Gulyas on Holocaust: ‘Murderers must be named’
The people “persecuted, tortured and killed because they were Jews belonged to us, they were part of the Hungarian nation,” Gulyas said.
There is no such thing as collective guilt because “if everybody is guilty, in fact nobody is”, Gulyas said, but added that “the state however has responsibility”.
Ever since the 1989 regime change, Hungarian governments have always clearly stated their position that during the Holocaust, the Hungarian state “was not able to, and in many cases would not want to” protect its citizens, while the Hungarian authorities participated in the deportation of several hundred thousand of Hungarian Jews, Gulyas said.
He said that the heroes must also not be forgotten, people who did not look away and took risks or even sacrificed their lives while protecting Jews.
Hungary is currently one of the safest places in Europe for the Jewish community, he said. The government makes clear its stand against all forms of anti-Semitism also on international platforms and considers remembrance and the protection of the freedom of thought important, he said.

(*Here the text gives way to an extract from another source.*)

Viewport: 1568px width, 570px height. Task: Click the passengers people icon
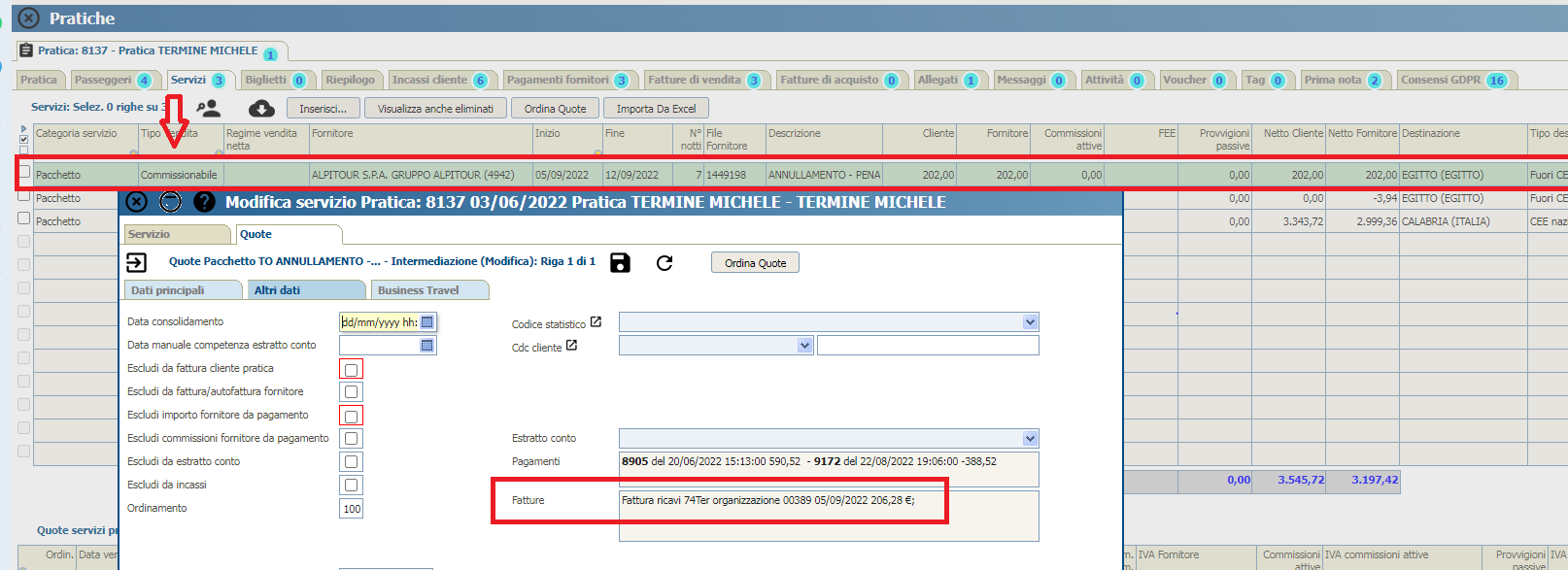[x=209, y=109]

Gulyas warned about the dangers of the current era, saying that giving up on Europe’s Jewish-Christian roots and culture “poses a danger to us all”. Migration, unless going along with integration in society, threatens the Jewish community the most, he said.

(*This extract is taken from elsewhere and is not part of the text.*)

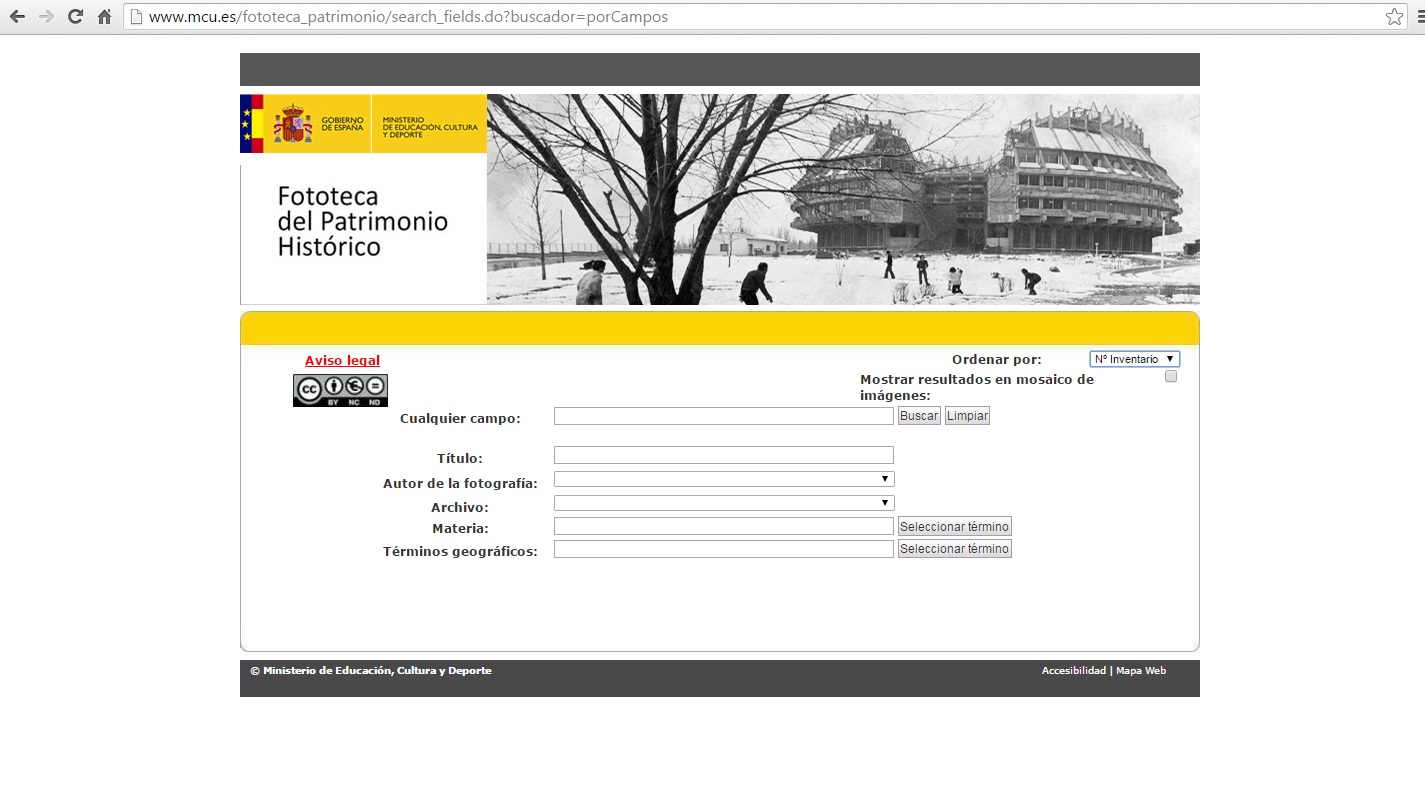
Task: Open the Aviso legal link
Action: click(342, 361)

French Ambassador Pascale Andreani told the commemoration that the Holocaust had been the most serious crime ever committed in human history, adding that six million people, three-quarters of Europe’s Jewish population and more than a third of the world’s Jewish population, were exterminated.
Israeli Ambassador Yacov Hadas-Handelsman said that 77 years after the Holocaust “we are still three million less” than before the start of the second world war, adding that the reason for mourning would “will stay with us forever”.
Russian Ambassador Evgeniy Stanislavov told the event that it was impossible to understand how people had been able to commit the cruelties of the Holocaust and it was equally impossible to understand that neo-Nazis were still holding marches on the streets of some modern European states. “This is why it is important to preserve the truth so that it stays with us as a lesson as well as a warning,” he said.